O Brasil e a Argentina assinaram um acordo automotivo no âmbito do  Mercosul, com vistas à liberação completa desse setor até 2029, quando  entrará em vigor o acordo com o bloco e a União Europeia. O documento  foi assinado pelo Ministro da Economia do Brasil, Paulo Guedes, e o  Ministro da Produção e Trabalho da Argentina, Dante Sica. A solenidade  ocorreu nesta sexta-feira (6), no prédio do Ministério da  Fazenda, no centro do Rio.

“Após décadas em torno de uma direção que era movida por substituição  de importações, economias fechadas e a ideia de autossuficiência  econômica, nós finalmente decidimos, como país, abrir a economia.  Encontramos no governo argentino a mesma disposição. Nossa decisão  estratégica é de uma abertura gradual, porém segura”, disse Guedes.

O Ministro disse que vai abrir a economia do Brasil. “Com acordos  bilaterais, cada vez mais abrangentes, de forma que tenhamos tempo de  fazer nossas reformas. Simplificação de impostos, desoneração de folhas  de pagamento, de forma a aumentar a competitividade da indústria  brasileira”, disse.  A intenção, segundo Guedes, é abrir e integrar a  economia brasileira às cadeias globais, ao mesmo tempo em que se aumenta  a competitividade.

O ministro argentino disse que foi um dia muito importante para ambos  os países, pois o documento dá estabilidade ao setor automobilístico,  principal pauta industrial entre Brasil e Argentina. Ele disse que o  setor carecia de um acordo mais amplo, sem precisar ser ratificado  periodicamente.

“O setor automotivo é cerca de 50% do comércio com o Brasil. É um  setor que vínhamos, nos últimos 20 anos, a cada dois ou três anos,  renovando acordos e não dando previsibilidade.
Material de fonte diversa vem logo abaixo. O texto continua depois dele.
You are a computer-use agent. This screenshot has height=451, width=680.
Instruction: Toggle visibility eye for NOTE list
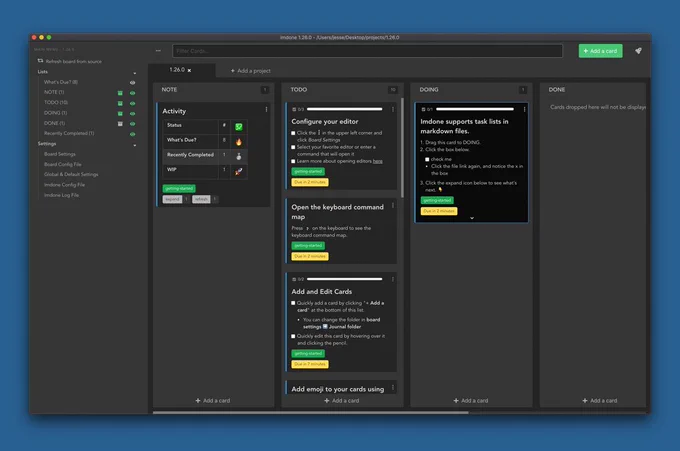(x=132, y=93)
Avançamos em acordos com a  União Europeia, avançamos com o México. Vamos incorporar o setor  automotivo ao Mercosul, para que não tenha nenhum problema de  competitividade para nenhuma de nossas indústrias”, disse Dante Sica.

O ministro argentino disse que tanto Argentina quanto Brasil estão em  um processo de integração inteligente de ter maior conexão com o resto  do mundo. “[O acordo] vai dar maior competitividade e criação de  empregos”, disse.

O novo acordo automotivo entre os dois países foi firmado no âmbito  do Acordo de Complementação Econômica Nº 14 (ACE 14). O protocolo  prorrogará, por tempo indeterminado, a vigência do acordo automotivo  bilateral, previsto, anteriormente, para durar até 30 de junho de 2020.

Flex

Um dos itens acordados é a paulatina mudança no flex, um fator que  regulava o quanto o Brasil poderia exportar sem tarifas para a  Argentina, fazendo uma relação entre o exportado e o importado, explicou  o secretário de Comércio Exterior do Ministério da Economia do Brasil,  Lucas Ferraz.

“A ideia é que, gradualmente, nos próximos dez anos, haja uma  flexibilização do regime flex. Atualmente, temos um flex de 1,5. Ou  seja, para cada 1,5 dólar exportado pelo Brasil, nós devemos importar 1  dólar. De 2015 a 2020, esse flex já sobe imediatamente de 1,5 para 1,7.  De forma gradual, ao longo dos 10 anos seguintes, contados a partir de  julho de 2019, vamos evoluindo de 1,7 para 1,8, até 2023, 1,9 em 2025,  2,0 em 2027, 2,5 em 2028. Em 2029, passa a ser 3,0. A partir de 1º de  julho de 2029, Brasil e Argentina entram em um livre comércio  automotivo, sem quaisquer condicionalidades”, disse Ferraz.

Exportações

O Ministério da Economia explicou que a Argentina é o maior destino  das exportações brasileiras de produtos automotivos. Em 2018, a corrente  de comércio de produtos do setor totalizou US$ 13,4 bilhões (redução de  9,8% com relação a 2017), o que correspondeu a 51,6% do comércio total  entre os dois países. Com exportações no valor de US$ 8 bilhões e  importações no valor de US$ 5,3 bilhões, o comércio de produtos  automotivos resultou em superávit de US$ 2,7 bilhões para o Brasil.

Guedes e Sica explicaram que o novo acordo proíbe concessão de  futuros subsídios pelos estados brasileiros e províncias argentinas a  fábricas e montadoras, sob pena de perderem as facilidades previstas.  Com isso, a competitividade deixará ocorrer por meio da isenção de  impostos, evitando guerras tributárias entre estados, e se dará por meio  de quem oferecer melhor logística de transporte, oferta de energia e  qualidade de mão de obra.